Survei Litbang Kompas 2026: Skor Profesionalitas Polri Naik, DPR Ingatkan Evaluasi Berkelanjutan
Baca dalam 60 detik
- Litbang Kompas mencatat kenaikan indeks profesionalitas Polri dari 7,76 pada 2025 menjadi 8,37 pada 2026, dengan 82,4% responden optimistis terhadap perbaikan kinerja ke depan.
- Ketua Komisi III DPR Habiburokhman menilai capaian ini buah dari pendekatan humanis dan responsif di tingkat lapangan, namun mengingatkan agar tidak cepat puas.
- Polri berkomitmen menjadikan hasil survei sebagai pijakan untuk memperkuat transformasi pelayanan, transparansi, dan kepastian hukum bagi masyarakat.

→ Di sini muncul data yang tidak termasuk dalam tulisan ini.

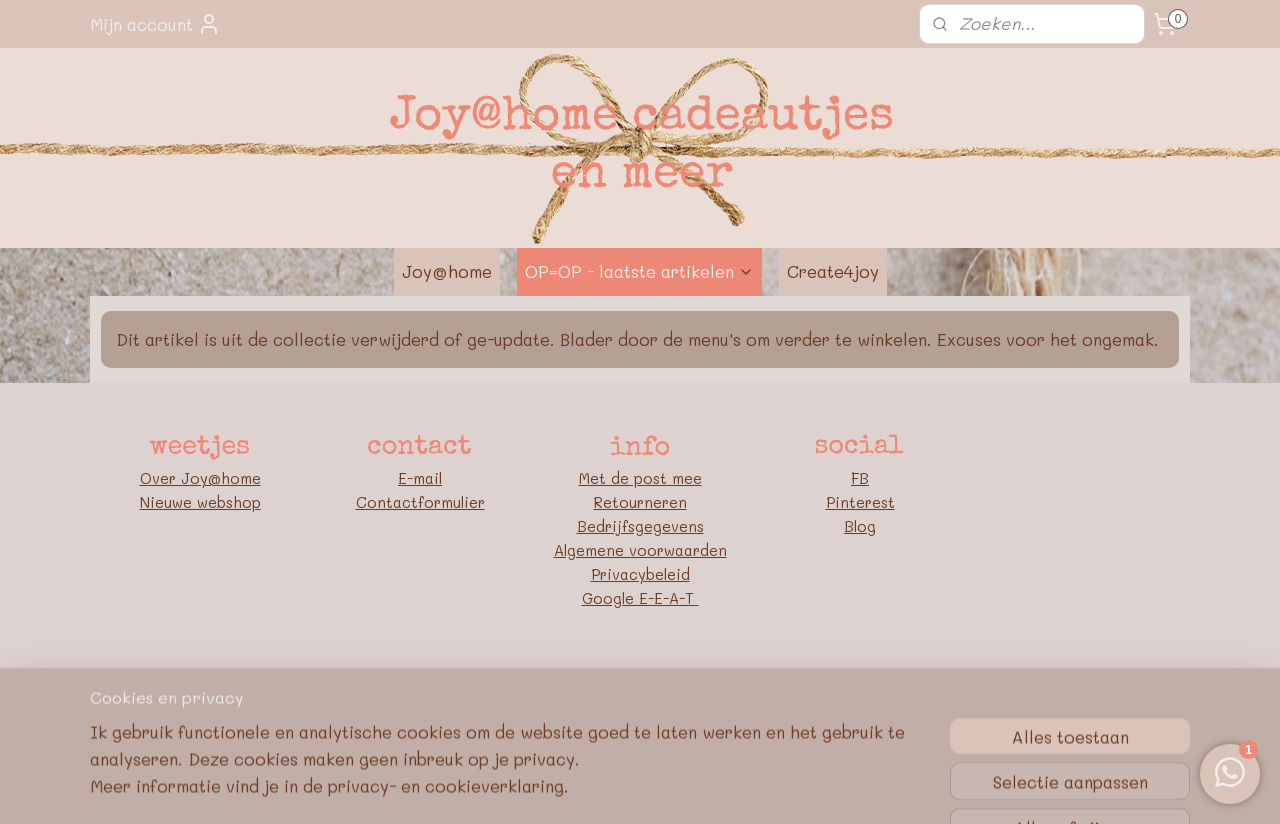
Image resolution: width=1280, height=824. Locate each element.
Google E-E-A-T (640, 598)
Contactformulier (420, 502)
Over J (165, 478)
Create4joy (833, 271)
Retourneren (640, 502)
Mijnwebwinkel (857, 691)
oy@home (225, 478)
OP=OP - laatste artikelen (639, 271)
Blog (860, 526)
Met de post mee (640, 478)
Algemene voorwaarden (640, 550)
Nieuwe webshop (200, 502)
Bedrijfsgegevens (640, 526)
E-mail (420, 478)
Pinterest (860, 502)
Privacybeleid (640, 574)
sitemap (554, 691)
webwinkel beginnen (673, 691)
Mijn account (155, 24)
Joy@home (447, 271)
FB (860, 478)
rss (596, 691)
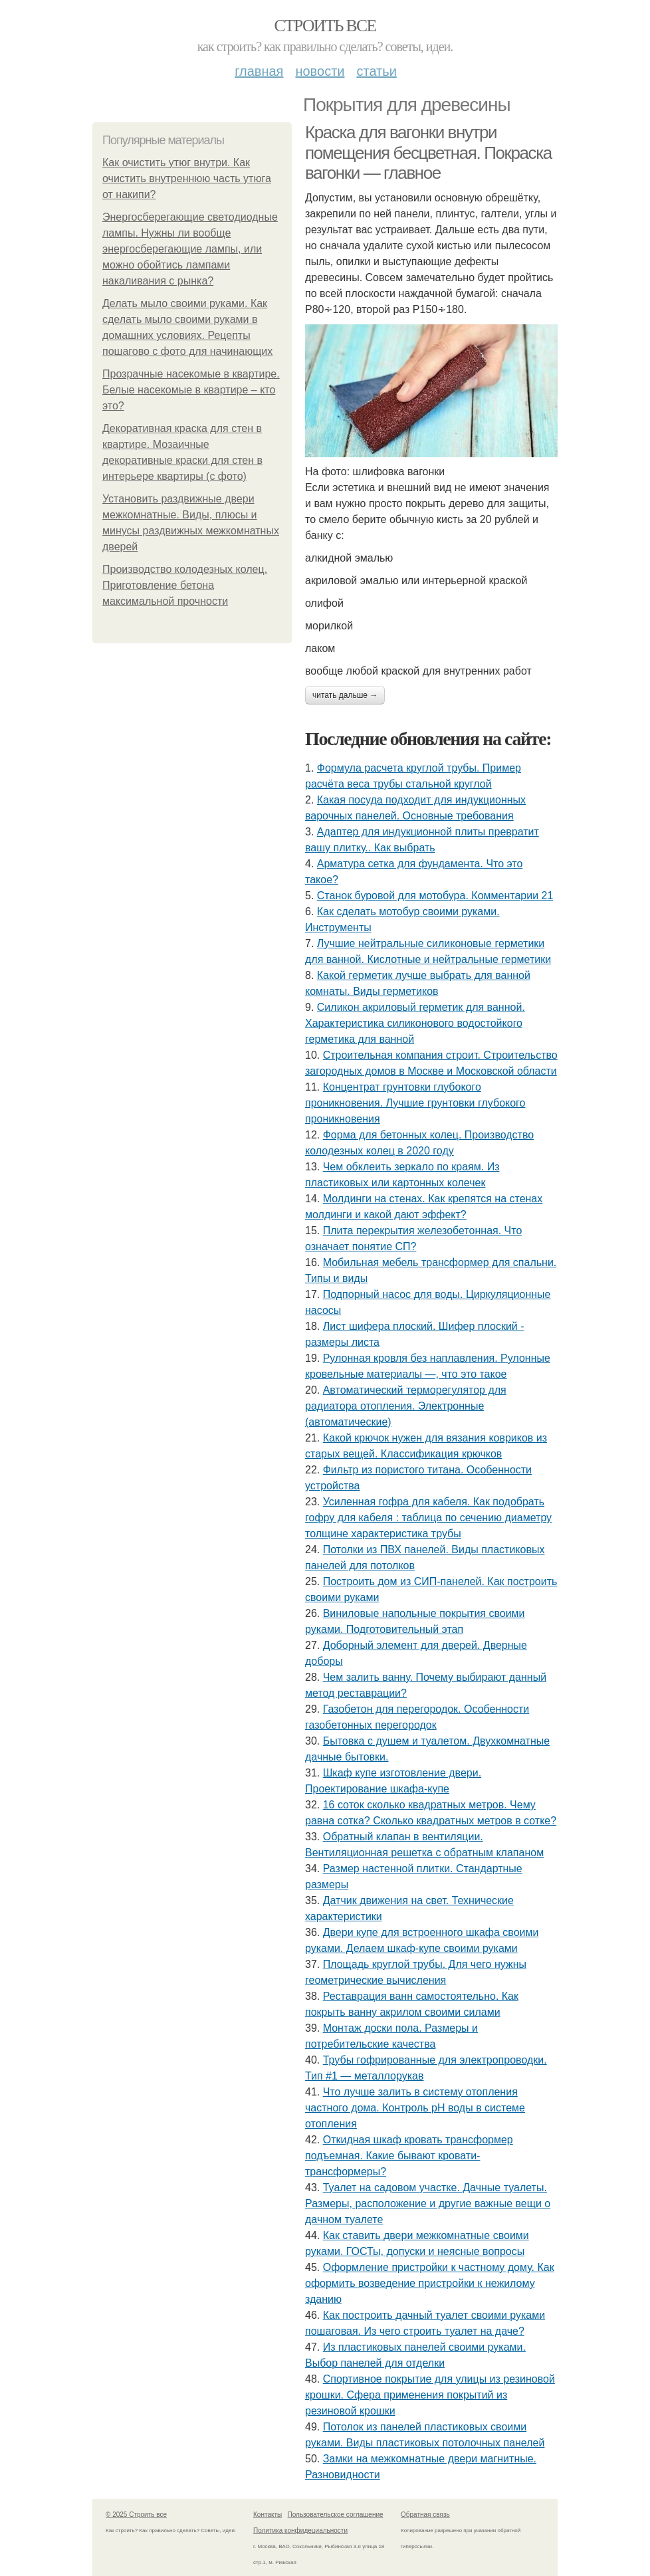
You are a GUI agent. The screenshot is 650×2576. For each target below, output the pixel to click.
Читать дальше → (345, 695)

Skor profesionalitas pelayanan Kepolisian Negara Republik Indonesia (Polri) mencatat lonjakan signifikan dalam survei terbaru Litbang Kompas, memicu apresiasi sekaligus catatan kritis dari Komisi III DPR RI. Indeks yang dirilis pada 26 Juni 2026 itu menunjukkan rata-rata penilaian publik naik dari 7,76 pada 2025 menjadi 8,37 pada 2026βsebuah peningkatan yang oleh pengamat dinilai sebagai cermin keberhasilan transformasi internal di tubuh Polri.

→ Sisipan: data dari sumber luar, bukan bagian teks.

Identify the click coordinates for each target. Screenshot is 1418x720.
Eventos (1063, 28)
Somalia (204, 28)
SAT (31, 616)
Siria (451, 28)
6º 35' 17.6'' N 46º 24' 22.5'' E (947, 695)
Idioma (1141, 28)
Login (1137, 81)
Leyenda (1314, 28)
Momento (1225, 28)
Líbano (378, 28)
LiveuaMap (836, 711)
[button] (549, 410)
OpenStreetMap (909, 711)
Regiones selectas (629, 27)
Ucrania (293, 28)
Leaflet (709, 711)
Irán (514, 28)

Ketua Komisi III DPR RI, Habiburokhman, dalam pernyataan resminya menyebut survei tersebut sebagai bukti nyata dedikasi personel Polri dari tingkat markas besar hingga Bhabinkamtibmas di desa-desa. "Kenaikan angka kepuasan dan profesionalitas ini merupakan buah dari dedikasi seluruh personel Polri, mulai dari tingkat Mabes hingga para Bhabinkamtibmas yang menjadi ujung tombak pelayanan di desa-desa," ujarnya. Ia menambahkan bahwa pendekatan yang lebih humanis dan berorientasi pada penyelesaian masalah masyarakat menjadi faktor kunci di balik tren positif ini.

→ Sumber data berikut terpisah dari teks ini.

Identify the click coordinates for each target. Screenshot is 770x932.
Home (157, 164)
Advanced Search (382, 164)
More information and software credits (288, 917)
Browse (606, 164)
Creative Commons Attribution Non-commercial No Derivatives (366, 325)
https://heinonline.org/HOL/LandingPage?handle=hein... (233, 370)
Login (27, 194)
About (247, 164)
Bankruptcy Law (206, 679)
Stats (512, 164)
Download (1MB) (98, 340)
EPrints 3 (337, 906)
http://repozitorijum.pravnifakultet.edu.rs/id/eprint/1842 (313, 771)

Meski demikian, Habiburokhman tidak ingin hasil ini membuat Polri berpuas diri. Ia menekankan bahwa capaian tersebut harus menjadi motivasi untuk mempertahankan kinerja sekaligus melakukan perbaikan di aspek yang masih kurang. "Capaian ini hendaknya menjadi motivasi untuk terus mempertahankan kinerja yang baik, melakukan perbaikan pada berbagai aspek yang masih perlu ditingkatkan," katanya. Pernyataan ini mengindikasikan bahwa DPR akan terus mengawal implementasi reformasi birokrasi di lingkungan Polri.
Menanggapi hasil survei, Kepala Divisi Humas Polri, Irjen Pol. Johnny Eddizon Isir, menyambut positif masukan dari DPR. Ia menegaskan bahwa Polri memandang setiap hasil survei sebagai bagian penting dari proses evaluasi. "Kepercayaan masyarakat adalah amanah yang harus dijaga melalui kerja nyata. Kami akan terus memperkuat transformasi pelayanan, meningkatkan profesionalisme personel, serta menghadirkan pelayanan publik yang semakin mudah diakses, cepat, transparan, dan memberikan kepastian hukum bagi masyarakat," ujar Johnny.
Bagi publik Indonesia, hasil survei ini menjadi indikator bahwa upaya perbaikan citra Polri dalam beberapa tahun terakhir mulai membuahkan hasil. Namun, tantangan masih membentang, terutama dalam hal penanganan kasus-kasus sensitif dan pengawasan internal. Ke depan, konsistensi dalam menjaga momentum ini akan menjadi ujian sesungguhnya. Akankah Polri mampu mempertahankan tren positif di tengah tekanan publik yang semakin kritis? Jawabannya bergantung pada sejauh mana institusi ini serius menjadikan data survei sebagai peta jalan perbaikan, bukan sekadar alat pencitraan.